Ethics Board Dismisses Complaint Against Javier Gonzales

Meanwhile, outside pro-Gonzales PAC spending is now up to $47,000

After more than an hour of deliberating in executive session, the city Ethics and Campaign Review Board dismissed a complaint alleging coordination between mayoral candidate Javier Gonzales and the political action committees that support him.---

The board concluded that the complaint from former ECRB chairman Fred Rowe was not legally sufficient because it didn't establish proper evidence that Gonzales, who qualified for and took $60,000 in public campaign financing, was coordinating with the PACs that support him.

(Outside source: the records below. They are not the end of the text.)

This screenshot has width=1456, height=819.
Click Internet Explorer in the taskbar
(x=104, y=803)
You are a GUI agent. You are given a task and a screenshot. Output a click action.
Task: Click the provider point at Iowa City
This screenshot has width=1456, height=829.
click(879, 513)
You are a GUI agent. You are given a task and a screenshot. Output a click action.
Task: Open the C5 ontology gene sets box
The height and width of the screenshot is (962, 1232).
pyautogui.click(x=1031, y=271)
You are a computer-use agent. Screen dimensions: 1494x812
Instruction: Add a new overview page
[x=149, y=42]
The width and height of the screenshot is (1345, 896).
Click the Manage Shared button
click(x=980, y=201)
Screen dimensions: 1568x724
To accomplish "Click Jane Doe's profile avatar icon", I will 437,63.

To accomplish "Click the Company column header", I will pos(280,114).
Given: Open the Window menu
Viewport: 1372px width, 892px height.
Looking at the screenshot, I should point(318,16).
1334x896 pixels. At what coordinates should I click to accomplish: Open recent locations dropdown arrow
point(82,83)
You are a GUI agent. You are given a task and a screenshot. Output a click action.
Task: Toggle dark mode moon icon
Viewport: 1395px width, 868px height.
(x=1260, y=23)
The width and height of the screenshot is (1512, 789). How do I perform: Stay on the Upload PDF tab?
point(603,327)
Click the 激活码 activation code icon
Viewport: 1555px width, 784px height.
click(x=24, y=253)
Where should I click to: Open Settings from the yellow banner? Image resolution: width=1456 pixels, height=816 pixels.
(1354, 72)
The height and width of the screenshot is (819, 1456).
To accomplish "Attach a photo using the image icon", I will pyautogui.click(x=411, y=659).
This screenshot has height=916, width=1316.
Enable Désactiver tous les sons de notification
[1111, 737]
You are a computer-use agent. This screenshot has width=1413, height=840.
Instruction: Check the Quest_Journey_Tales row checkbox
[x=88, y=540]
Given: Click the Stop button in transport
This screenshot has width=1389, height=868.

In his complaint, Rowe criticized two PACs— Progressive Santa Fe and Working Families—plus the local American Federation of State, Municipal and County Employees and the union-funded Working America, as undermining the city's public financing rules. Rowe also laid out some of Gonzales' personal connections with people behind the PACs and urged the board to use its subpoena power to question Gonzales and others.

Gonzales' opponents Patti Bushee and Bill Dimas also qualified for the $60,000 in public campaign money, but so far Gonzales is the only mayoral candidate to receive outside support in the form of independent expenditures.

As of today's expenditure reports, the groups supporting Gonzales have spent at least $47,000 on opinion polls, pro-Gonzales mailers and other election-related material.

Rowe's complaint also took on the local AFSCME union for offering paid stipends to union members to phone banking and canvass other union member to support Gonzales and other union-endorsed city candidates. During the board meeting, Stephen Curtice, a lawyer representing AFSCME, said union-sponsored member-to-member stipend programs have been legally protected by the Supreme Court since the 1940s.

"We've done nothing but play by all the rules, and there is an important component of free speech involved in any organization getting their family to talk within their own family," Carter Bundy, a political director for AFSCME Council 18, says of the member-to-member program.

During the hearing, attorneys representing Gonzales, labor union leader Jon Hendry and the Progressive Santa Fe and Santa Fe Working Families PACs repeatedly argued that the complaint by Rowe, who's personally supporting Gonzales Bushee for mayor, lacked documented evidence and instead relied on innuendo and hearsay.

Justin Kaufman, the attorney representing Gonzales, urged the board to focus on the legal nature of Rowe's complaint and not on criticism of PACs spending outside money in an election with publicly-financed candidates.

"We agree with Mr. Rowe that the issues he raises in his complaint are serious," Kaufman told the board. "What we disagree with is that anything he alleges in his complaint has any legal consequences."

Gonzales has called on the PACs to step down from the election, though critics say he hasn't done so strongly enough.

While the board's three members who voted (Tara Lujan and Rod Thompson didn't attend the meeting, Paul Biderman recused himself and board chair Justin Miller doesn't cast votes) all dismissed the complaint, board member Kristina Martinez said she was troubled by discrepancies between Hendry and Gonzales' affidavits submitted yesterday in response to Rowe's complaint.